Stored records:
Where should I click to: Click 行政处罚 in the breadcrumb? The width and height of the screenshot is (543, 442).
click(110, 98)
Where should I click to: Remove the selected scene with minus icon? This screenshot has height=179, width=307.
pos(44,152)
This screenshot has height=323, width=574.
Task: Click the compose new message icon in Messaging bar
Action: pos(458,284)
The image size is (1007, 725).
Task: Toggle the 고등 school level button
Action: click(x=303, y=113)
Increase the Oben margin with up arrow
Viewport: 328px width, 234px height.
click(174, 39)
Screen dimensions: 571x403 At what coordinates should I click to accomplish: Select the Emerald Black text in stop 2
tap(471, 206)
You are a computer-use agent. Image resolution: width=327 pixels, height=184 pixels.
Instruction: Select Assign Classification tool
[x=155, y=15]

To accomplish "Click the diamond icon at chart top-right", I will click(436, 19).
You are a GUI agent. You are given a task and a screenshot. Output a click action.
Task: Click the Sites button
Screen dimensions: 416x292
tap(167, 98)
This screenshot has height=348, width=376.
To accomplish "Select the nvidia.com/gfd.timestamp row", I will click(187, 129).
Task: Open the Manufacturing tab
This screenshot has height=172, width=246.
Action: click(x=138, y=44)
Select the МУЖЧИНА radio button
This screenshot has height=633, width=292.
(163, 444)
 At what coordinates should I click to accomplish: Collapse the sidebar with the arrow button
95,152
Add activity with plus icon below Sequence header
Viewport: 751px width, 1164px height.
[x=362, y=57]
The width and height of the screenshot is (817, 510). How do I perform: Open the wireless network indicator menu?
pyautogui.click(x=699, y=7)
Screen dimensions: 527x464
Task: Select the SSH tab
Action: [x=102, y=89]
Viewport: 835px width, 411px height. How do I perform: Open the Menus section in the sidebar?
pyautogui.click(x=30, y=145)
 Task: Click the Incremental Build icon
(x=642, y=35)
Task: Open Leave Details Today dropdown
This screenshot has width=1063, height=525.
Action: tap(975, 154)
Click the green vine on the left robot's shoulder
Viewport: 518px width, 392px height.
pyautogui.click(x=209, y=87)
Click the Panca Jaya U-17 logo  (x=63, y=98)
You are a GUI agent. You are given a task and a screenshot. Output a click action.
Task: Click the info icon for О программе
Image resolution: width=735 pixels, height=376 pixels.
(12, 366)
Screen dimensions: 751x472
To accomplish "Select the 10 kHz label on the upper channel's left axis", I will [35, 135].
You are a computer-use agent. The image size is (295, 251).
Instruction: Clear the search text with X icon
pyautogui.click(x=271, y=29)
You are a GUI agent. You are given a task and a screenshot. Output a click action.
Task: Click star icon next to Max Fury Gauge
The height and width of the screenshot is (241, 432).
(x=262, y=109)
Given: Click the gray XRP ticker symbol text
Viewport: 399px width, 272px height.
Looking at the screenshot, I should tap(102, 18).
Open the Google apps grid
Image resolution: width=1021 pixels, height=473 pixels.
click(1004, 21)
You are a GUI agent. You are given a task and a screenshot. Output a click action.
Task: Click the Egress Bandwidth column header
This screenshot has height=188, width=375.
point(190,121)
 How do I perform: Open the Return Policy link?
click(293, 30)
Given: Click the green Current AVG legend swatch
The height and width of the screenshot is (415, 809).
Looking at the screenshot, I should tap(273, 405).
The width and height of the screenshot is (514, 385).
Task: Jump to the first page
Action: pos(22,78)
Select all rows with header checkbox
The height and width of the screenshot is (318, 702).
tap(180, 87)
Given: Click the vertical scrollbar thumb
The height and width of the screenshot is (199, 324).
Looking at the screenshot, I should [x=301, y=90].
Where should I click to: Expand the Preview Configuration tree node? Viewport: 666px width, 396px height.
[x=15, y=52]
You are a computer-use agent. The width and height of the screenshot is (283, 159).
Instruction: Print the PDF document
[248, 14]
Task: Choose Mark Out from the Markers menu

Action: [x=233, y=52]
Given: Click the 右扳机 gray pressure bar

- [What you should do]: Set down the records again, exactly.

- [Exercise output]:
Where should I click to: Click 行政处罚 in the breadcrumb? The width and height of the screenshot is (543, 442).
click(110, 98)
Where should I click to: Remove the selected scene with minus icon? This screenshot has height=179, width=307.
pos(44,152)
This screenshot has height=323, width=574.
Task: Click the compose new message icon in Messaging bar
Action: pos(458,284)
The image size is (1007, 725).
Task: Toggle the 고등 school level button
Action: click(x=303, y=113)
Increase the Oben margin with up arrow
Viewport: 328px width, 234px height.
click(174, 39)
Screen dimensions: 571x403 At what coordinates should I click to accomplish: Select the Emerald Black text in stop 2
tap(471, 206)
You are a computer-use agent. Image resolution: width=327 pixels, height=184 pixels.
Instruction: Select Assign Classification tool
[x=155, y=15]

To accomplish "Click the diamond icon at chart top-right", I will click(436, 19).
You are a GUI agent. You are given a task and a screenshot. Output a click action.
Task: Click the Sites button
Screen dimensions: 416x292
tap(167, 98)
This screenshot has height=348, width=376.
To accomplish "Select the nvidia.com/gfd.timestamp row", I will click(187, 129).
Task: Open the Manufacturing tab
This screenshot has height=172, width=246.
Action: click(x=138, y=44)
Select the МУЖЧИНА radio button
This screenshot has height=633, width=292.
(163, 444)
 At what coordinates should I click to accomplish: Collapse the sidebar with the arrow button
95,152
Add activity with plus icon below Sequence header
Viewport: 751px width, 1164px height.
[x=362, y=57]
The width and height of the screenshot is (817, 510). How do I perform: Open the wireless network indicator menu?
pyautogui.click(x=699, y=7)
Screen dimensions: 527x464
Task: Select the SSH tab
Action: [x=102, y=89]
Viewport: 835px width, 411px height. How do I perform: Open the Menus section in the sidebar?
pyautogui.click(x=30, y=145)
 Task: Click the Incremental Build icon
(x=642, y=35)
Task: Open Leave Details Today dropdown
This screenshot has width=1063, height=525.
Action: tap(975, 154)
Click the green vine on the left robot's shoulder
Viewport: 518px width, 392px height.
pyautogui.click(x=209, y=87)
Click the Panca Jaya U-17 logo  (x=63, y=98)
You are a GUI agent. You are given a task and a screenshot. Output a click action.
Task: Click the info icon for О программе
Image resolution: width=735 pixels, height=376 pixels.
(12, 366)
Screen dimensions: 751x472
To accomplish "Select the 10 kHz label on the upper channel's left axis", I will [35, 135].
You are a computer-use agent. The image size is (295, 251).
Instruction: Clear the search text with X icon
pyautogui.click(x=271, y=29)
You are a GUI agent. You are given a task and a screenshot. Output a click action.
Task: Click star icon next to Max Fury Gauge
The height and width of the screenshot is (241, 432).
(x=262, y=109)
Given: Click the gray XRP ticker symbol text
Viewport: 399px width, 272px height.
Looking at the screenshot, I should tap(102, 18).
Open the Google apps grid
Image resolution: width=1021 pixels, height=473 pixels.
click(1004, 21)
You are a GUI agent. You are given a task and a screenshot. Output a click action.
Task: Click the Egress Bandwidth column header
This screenshot has height=188, width=375.
point(190,121)
 How do I perform: Open the Return Policy link?
click(293, 30)
Given: Click the green Current AVG legend swatch
The height and width of the screenshot is (415, 809).
Looking at the screenshot, I should tap(273, 405).
The width and height of the screenshot is (514, 385).
Task: Jump to the first page
Action: pos(22,78)
Select all rows with header checkbox
The height and width of the screenshot is (318, 702).
tap(180, 87)
Given: Click the vertical scrollbar thumb
The height and width of the screenshot is (199, 324).
Looking at the screenshot, I should [x=301, y=90].
Where should I click to: Expand the Preview Configuration tree node? Viewport: 666px width, 396px height.
[x=15, y=52]
You are a computer-use agent. The width and height of the screenshot is (283, 159).
Instruction: Print the PDF document
[248, 14]
Task: Choose Mark Out from the Markers menu

Action: [x=233, y=52]
Given: Click the 右扳机 gray pressure bar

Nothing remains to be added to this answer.